Supplied records:
■ ■ ■ ■

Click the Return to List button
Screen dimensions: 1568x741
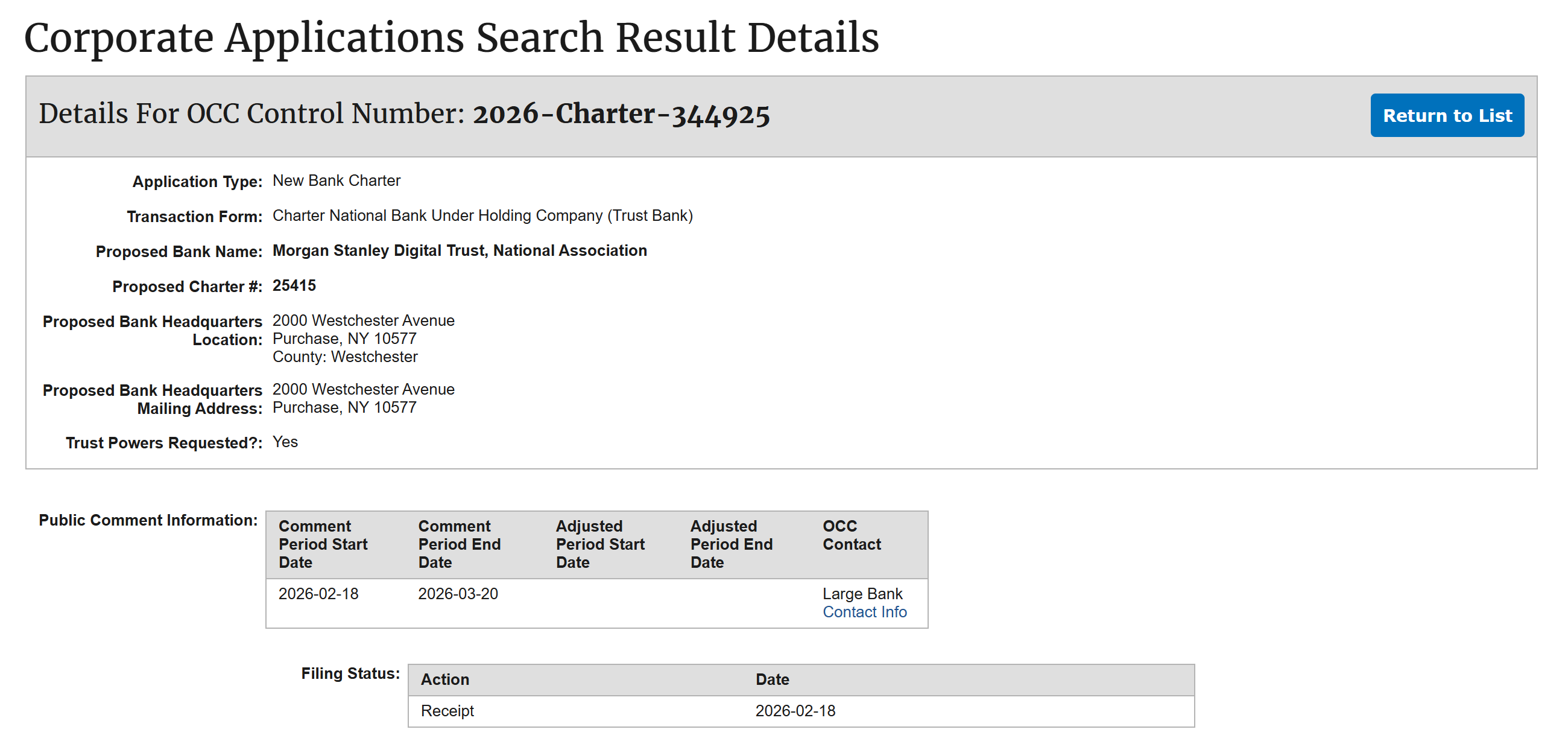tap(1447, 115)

■ ■ ■ ■

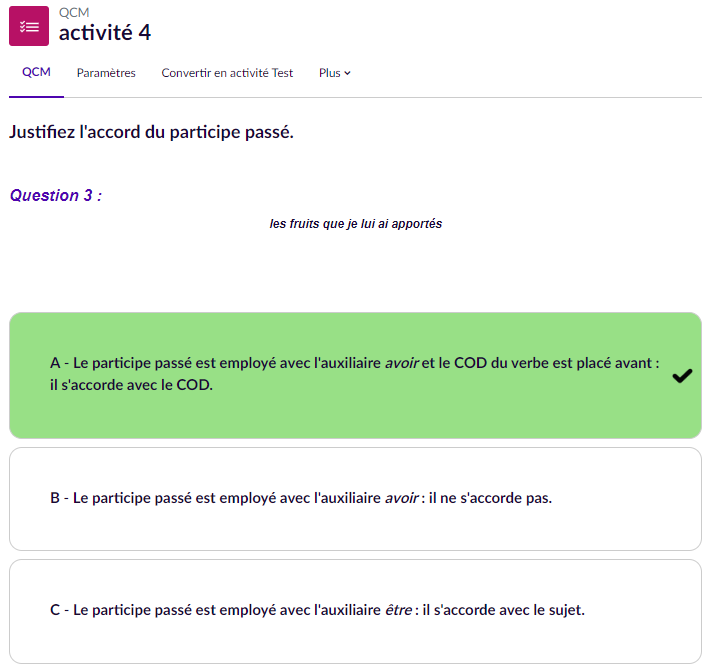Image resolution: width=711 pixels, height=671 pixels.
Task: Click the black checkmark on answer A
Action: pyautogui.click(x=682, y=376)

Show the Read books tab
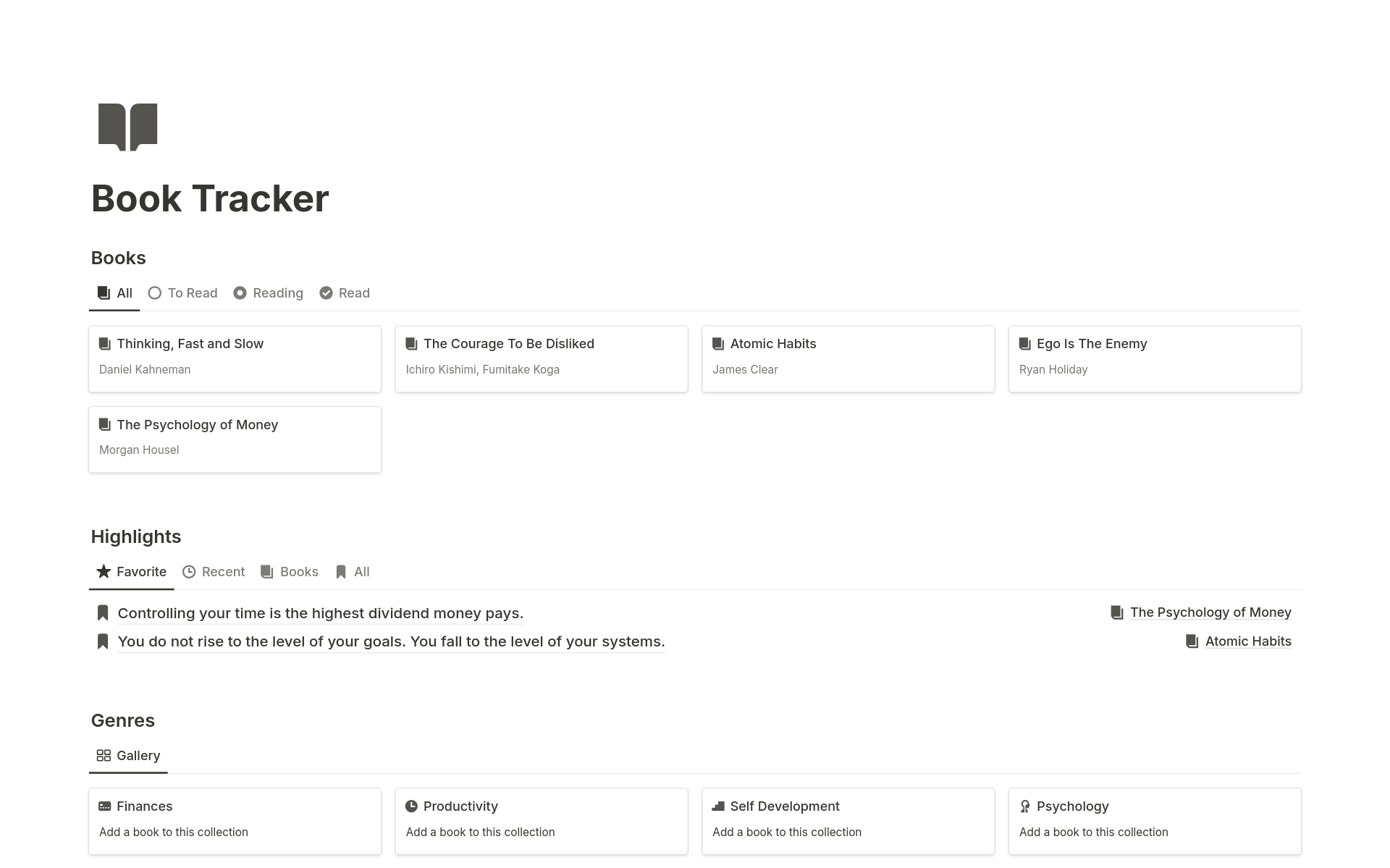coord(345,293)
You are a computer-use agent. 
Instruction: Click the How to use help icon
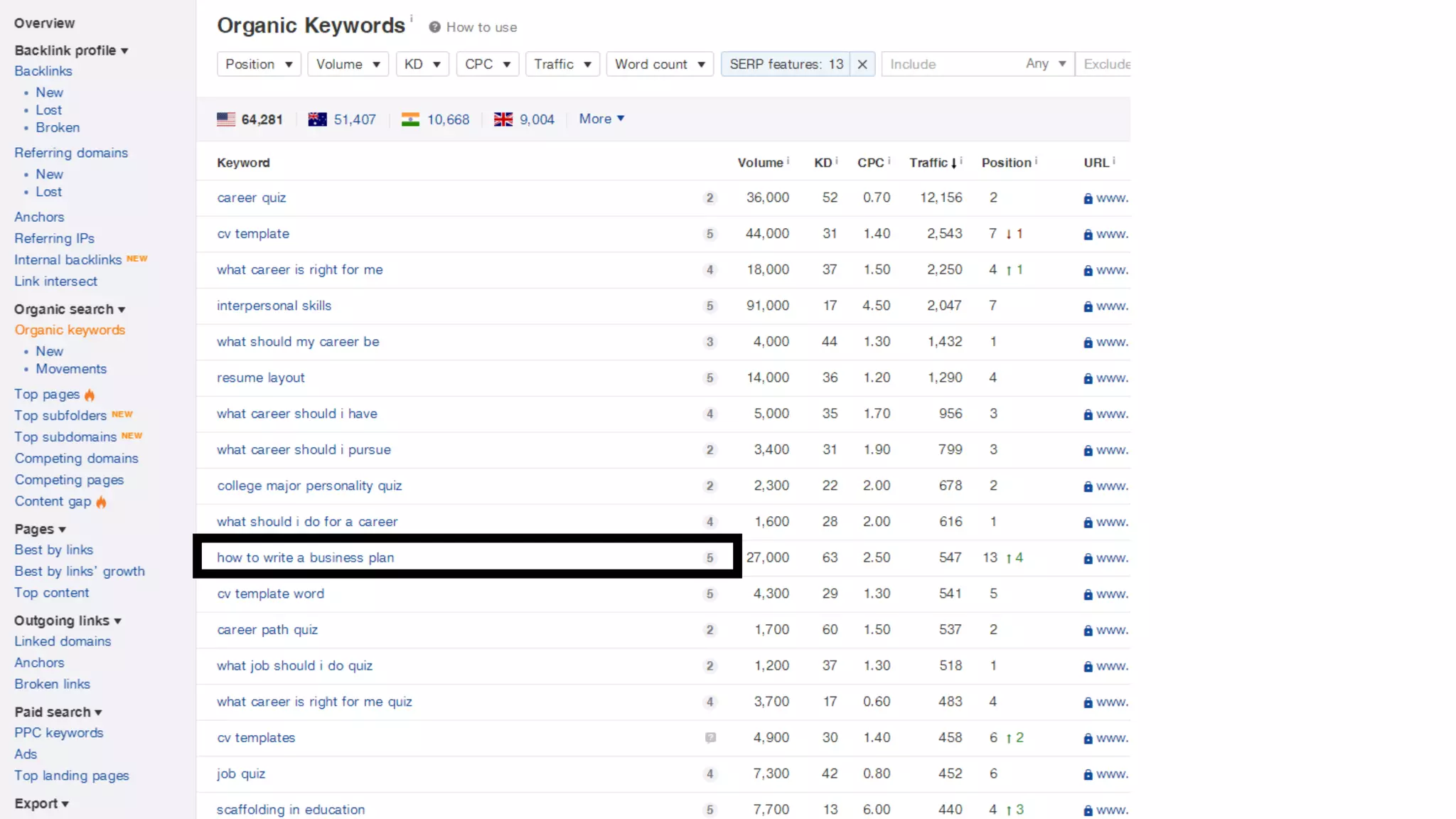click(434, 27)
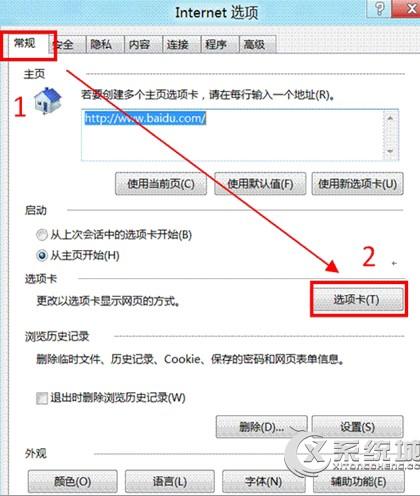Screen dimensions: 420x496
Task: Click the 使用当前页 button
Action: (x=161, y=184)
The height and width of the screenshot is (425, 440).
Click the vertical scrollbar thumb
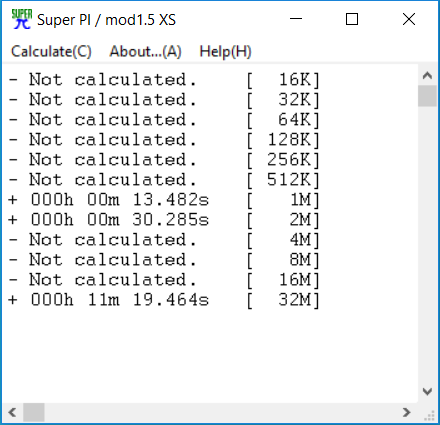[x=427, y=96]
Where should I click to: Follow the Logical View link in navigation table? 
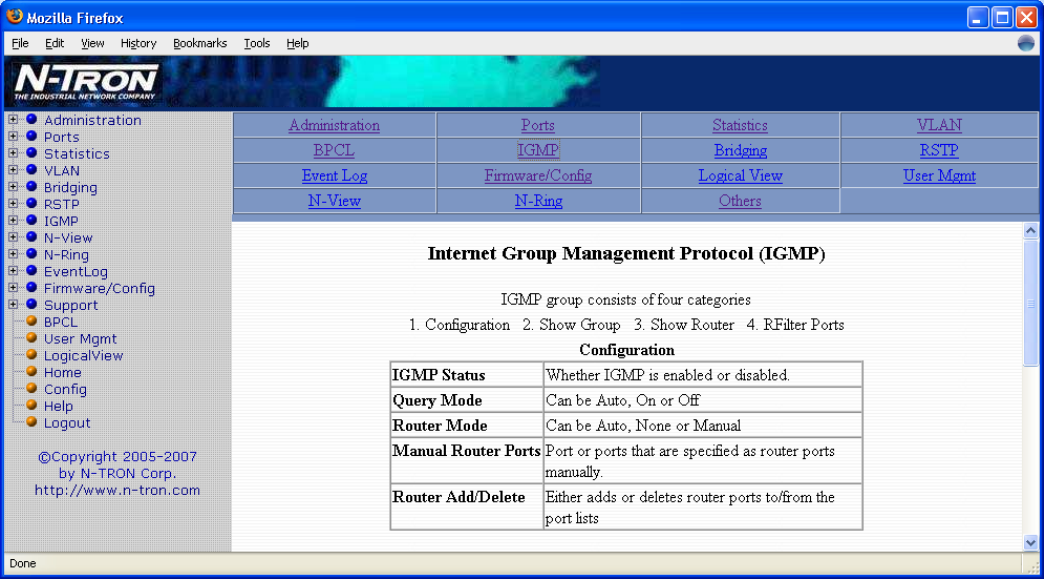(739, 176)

■ ■ ■ ■

Required work:
Rewrite the rows starting with the line that contains "Click the Return to List button" and going on through the line that contains "tap(1447, 115)", adding -103 to every coordinate in the answers and keeping the requests as they are. Leave the pictures out.

Answer to this problem:
Click the Return to List button
Screen dimensions: 1568x741
tap(1344, 12)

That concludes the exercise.